- _TEXT SHOWN_:
Day 17: 17 January 2019. 

I was doing a bit of bonding with one of the AUV techies from Texas the other day.  We were talking about our kids, home-improvements we were making, and so forth, and, because the conversation was starting to flag a bit, I asked him if he missed his wife.  It was a throw-away question which he surprised me by taking seriously.   He furrowed his brow, pursed his lips and arched his fingers, he then extend his arms across the table towards me, spread his hands and studied his cuticles.  ‘Nah’, he said at last, ‘but I sure miss my dog’.

All of which got me to thinking about the relationship between man and dog on the Endurance.  I am not a dog person myself so I find all that went on with them quite interesting but a bit puzzling.  They were, however, the back bone of Shackleton’s planned crossing of Antarctica,  and in tribute there is actually a bronze statue of one of them on the forecourt of the Scott Polar Research Institute at Cambridge.

Sources disagree on the original number. All from the Canada Arctic where they were bred to be strong which, of course, they had to be if they were to pull loaded sledges 15 – 20 miles a day across Antarctica.  Hussey, who was one of the designated dog handlers, or so-called ‘dog Wallas’, described them thus:

‘They were big sturdy animals, chosen for endurance and strength, and if they were as keen to pull the sledges as they were to fight one another all would be well … They were by nature, fierce and dangerous brutes.  Any sign of insubordination had to be put down at once, for any weakness might well have meant the loss of a man’s life … Exercise was very necessary for the health of the dogs.  On board ship it was impossible, but early in January we were able to get them out on to a floe.  Their excitement was intense.  Several managed to fall into the water, and the muzzles they were wearing did not prevent some hot fights.  Two dogs who had managed to slip off their muzzles fought so savagely that they both fell into the icy water and were pulled out still locked in a grapple.’

Once the Endurance became beset Shackleton decided to get the dogs of the ship and into special quarters on the ice.  This was a big relief for the crew for not only did it get rid of  the noise they made but also the smell of their excrement.  At first they used the kennels from the ship but soon they found it was better to make small igloos, or dogloos, for them from blocks of ice cut from around the stern.   Once the walls were up they were roofed over with boards and frozen seal skins, snow was then packed over the top and then everything was cemented into place with a couple of buckets of water which froze solid in seconds.

- _CHALLENGE 1_: Where does the diary entry say a bronze statue of one of the dogs stands?
- _CHALLENGE 2_: Reproduce the stretch of the diary entry from "Once the Endurance" through "solid in seconds.", changing "kennels" to "crates".

- _DATA LINES_:
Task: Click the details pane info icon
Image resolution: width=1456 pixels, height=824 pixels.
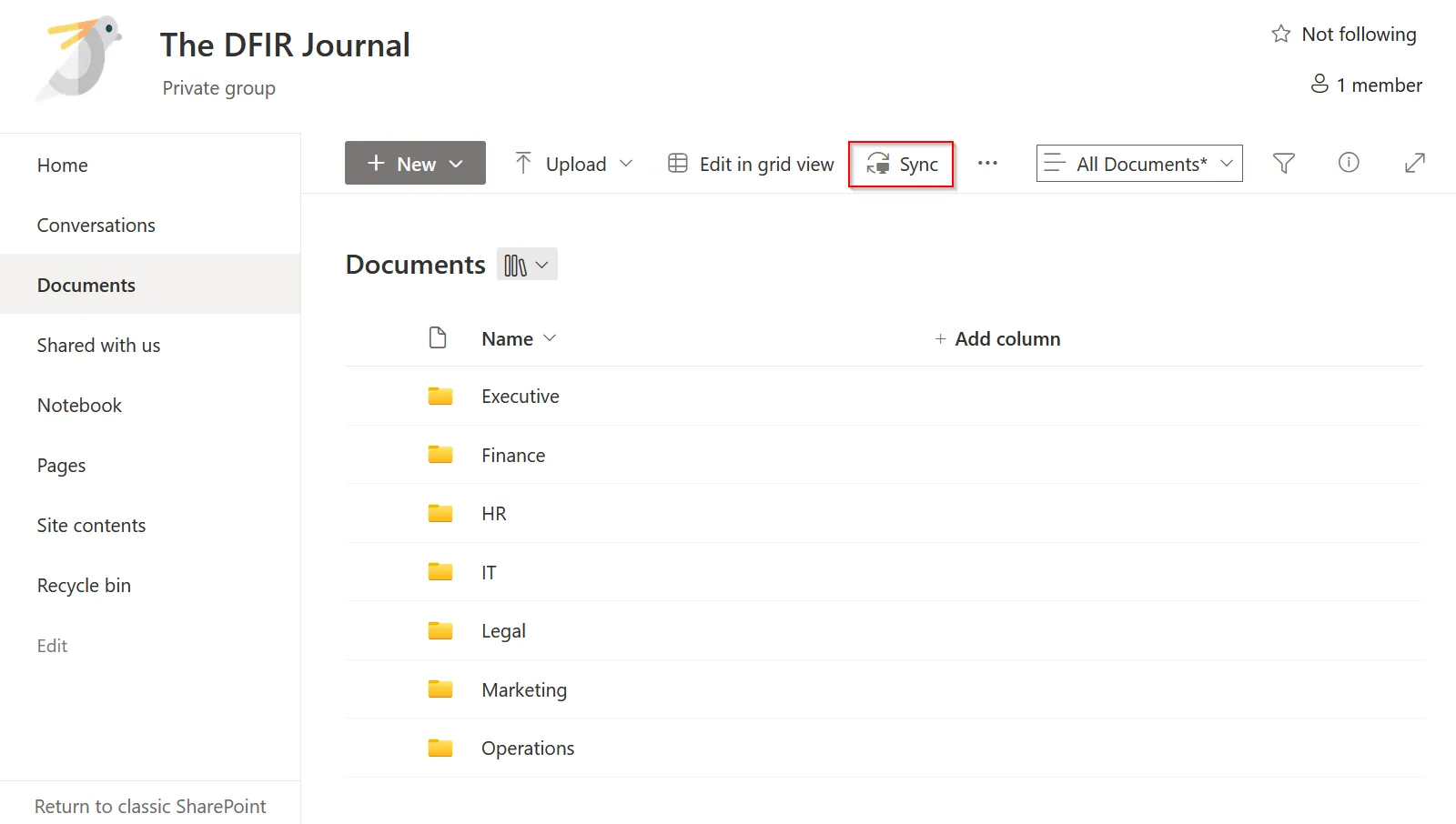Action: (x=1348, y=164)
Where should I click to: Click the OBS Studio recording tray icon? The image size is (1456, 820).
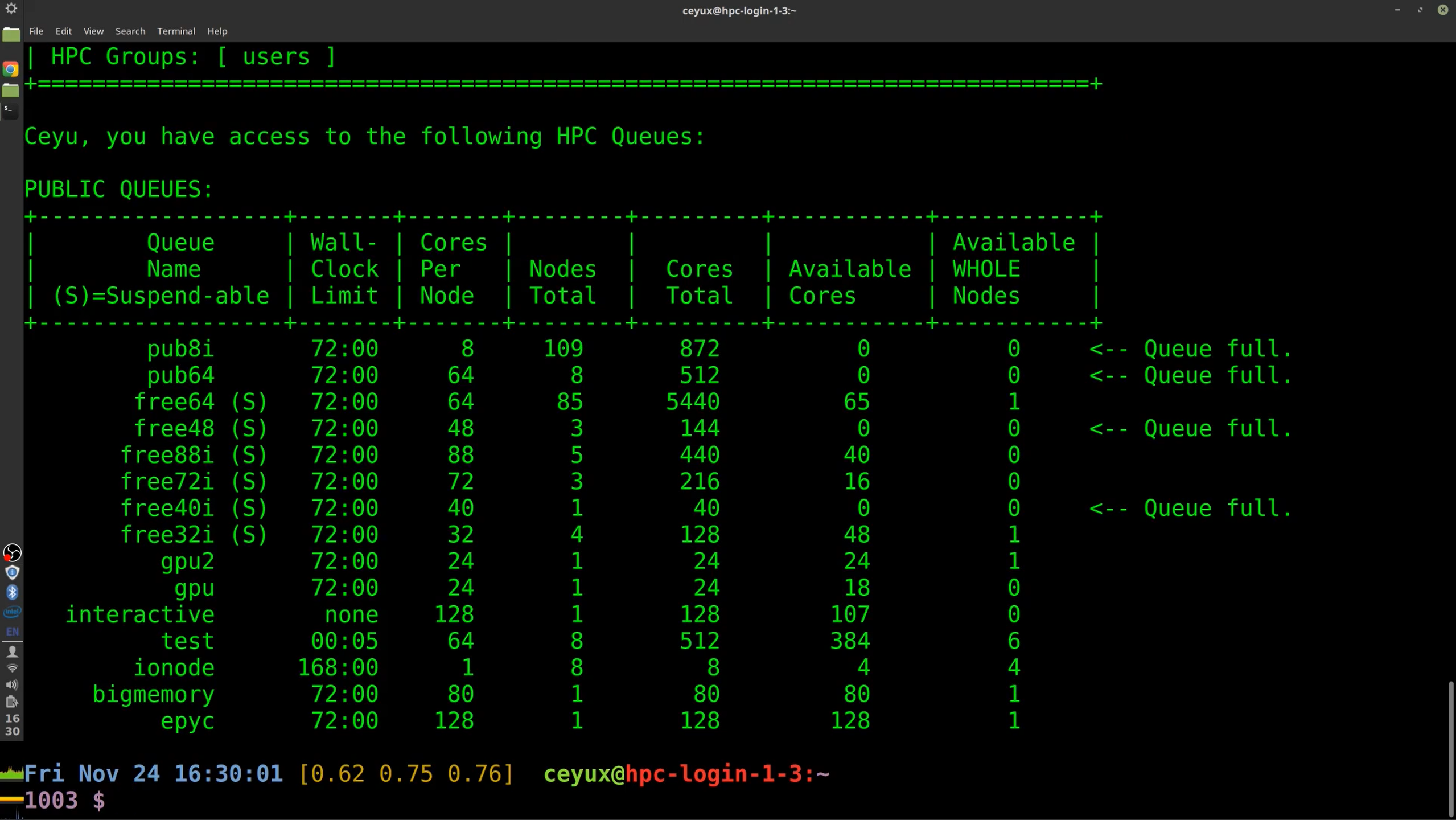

- _TASK RESPONSE 1_: On the forecourt of the Scott Polar Research Institute at Cambridge.

- _TASK RESPONSE 2_:
Once the Endurance became beset Shackleton decided to get the dogs of the ship and into special quarters on the ice.  This was a big relief for the crew for not only did it get rid of  the noise they made but also the smell of their excrement.  At first they used the crates from the ship but soon they found it was better to make small igloos, or dogloos, for them from blocks of ice cut from around the stern.   Once the walls were up they were roofed over with boards and frozen seal skins, snow was then packed over the top and then everything was cemented into place with a couple of buckets of water which froze solid in seconds.